US Marines complete two months of support to Ebola Response in West Africa
US Marine Corps News
By 1st Lt. Gerard Farao | December 08, 2014
Since Oct. 8, 2014 a detachment of 100 U.S. Marines and sailors from Special Purpose Marine Air-Ground Task Force Crisis Response-Africa (SPMAGTF-CR-AF) provided support to Operation United Assistance (OUA), the U.S. response to the Ebola crisis in Liberia.
The rapid self-deployment of SPMAGTF-CR-AF Marines and sailors by four MV-22 Ospreys and two KC-130J Super Hercules provided a timely, mission-critical airlift capability to the Joint Force supporting OUA. The Marines enabled the Joint Force to reach remote locations that were virtually impossible to access by ground transportation during the rainy season due to washed out roads. Additionally, SPMAGTF-CR-AF also sent a Forward Resuscitative Surgical System detachment, which provided an enhanced surgical capability to support U.S. service-members contributing to OUA.

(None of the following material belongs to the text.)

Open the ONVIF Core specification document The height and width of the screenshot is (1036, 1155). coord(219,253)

Over the past two months, the Marines conducted over 170 missions, flew over 240 hours, and transported over 1200 passengers and over 78,000 pounds of cargo. They also supported the movement of key personnel, such as the President of Liberia, Ellen Johnson Sirleaf, U.S. Ambassador to Liberia, Deborah Malac, U.S. Ambassador to the United Nations, Samantha Powers, and various U.S. Government and relief agency workers, to visit treatment locations throughout Liberia.

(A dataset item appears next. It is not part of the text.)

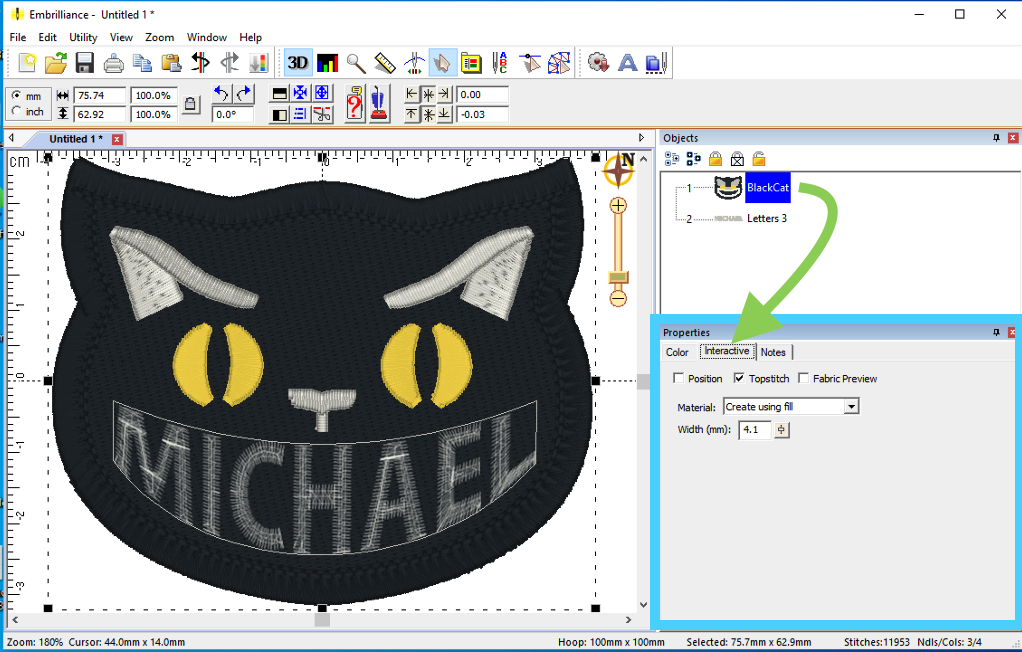The width and height of the screenshot is (1022, 652).
Task: Open the Utility menu
Action: pyautogui.click(x=83, y=37)
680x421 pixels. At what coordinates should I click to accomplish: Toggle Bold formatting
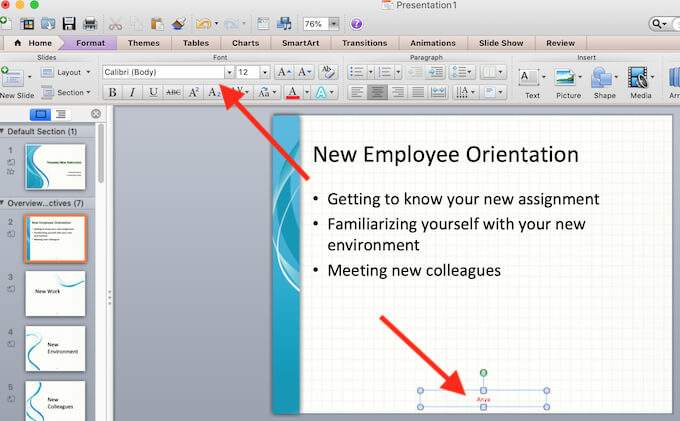113,92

"This mission demonstrates the inherent versatility, scalability, and unique responsiveness of Special Purpose MAGTF Crisis Response - Africa," said U.S. Marine Corps Col. Robert C. Fulford, SPMAGTF-CR-AF commanding officer. "In a little under 40 hours of travel time, we were able to get our Marines and sailors, and aircraft on the ground in Liberia, ready to actively assist with the Ebola relief efforts. While supporting the OUA mission in Liberia, we simultaneously maintained an additional alert force based out of Moron, Spain, prepared to respond to crisis in Africa; we continued to provide a security force in U.S. Embassy, Bangui, Central African Republic; and we conducted military-to-military training throughout Europe and Africa strengthening our interoperability and relationships with partner nations."
SPMAGTF-CR-AF supported OUA until Dec. 1, 2014 when they were relieved by U.S. Army aviation assets from the 101st Airborne Division, who assumed the long-term responsibility of support to the OUA mission. Upon completion of their mission, the Marines and sailors shifted focus towards conducting maintenance, washing-down equipment in accordance with Centers for Disease Control and Prevention guidelines, and preparing to move to U.S. Army Garrison Baumholder, Germany, where they will begin their 21-day controlled monitoring period.

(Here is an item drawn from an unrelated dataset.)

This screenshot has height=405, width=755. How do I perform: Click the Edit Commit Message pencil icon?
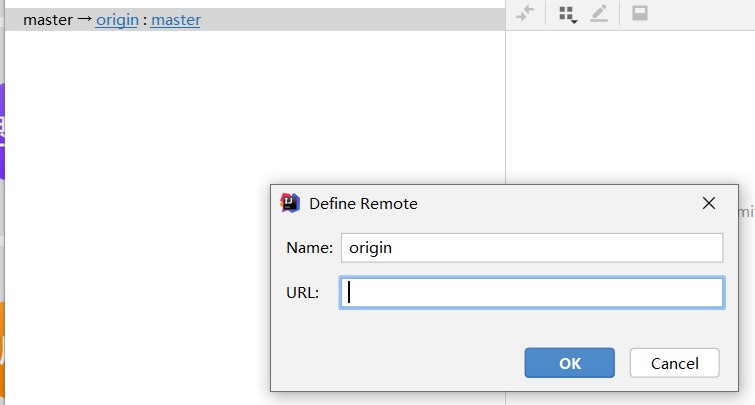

"Looking at the situation from every vantage point we want to make sure that the Marines and sailors are healthy and the equipment is clean," said U.S. Navy Lt. Michael A. Schermer, SPMAGTF-CR-AF lead medical planner. "We are taking every precaution possible to ensure that we don't put others at risk when they return to their unit and eventually their families."
During the 21-day controlled monitoring period, the Marines and sailors will be under the care of trained healthcare professionals, undergoing temperature checks twice daily and being evaluated them for symptoms of Ebola.
SPMAGTF-CR-AF is postured to respond to a broad range of military operations in the U.S. Africa Command area of responsibility, including: U.S. Embassy reinforcement, humanitarian assistance and disaster relief operations, Tactical Recovery of Aircraft and Personnel (TRAP), training with partner nations, and other missions as directed.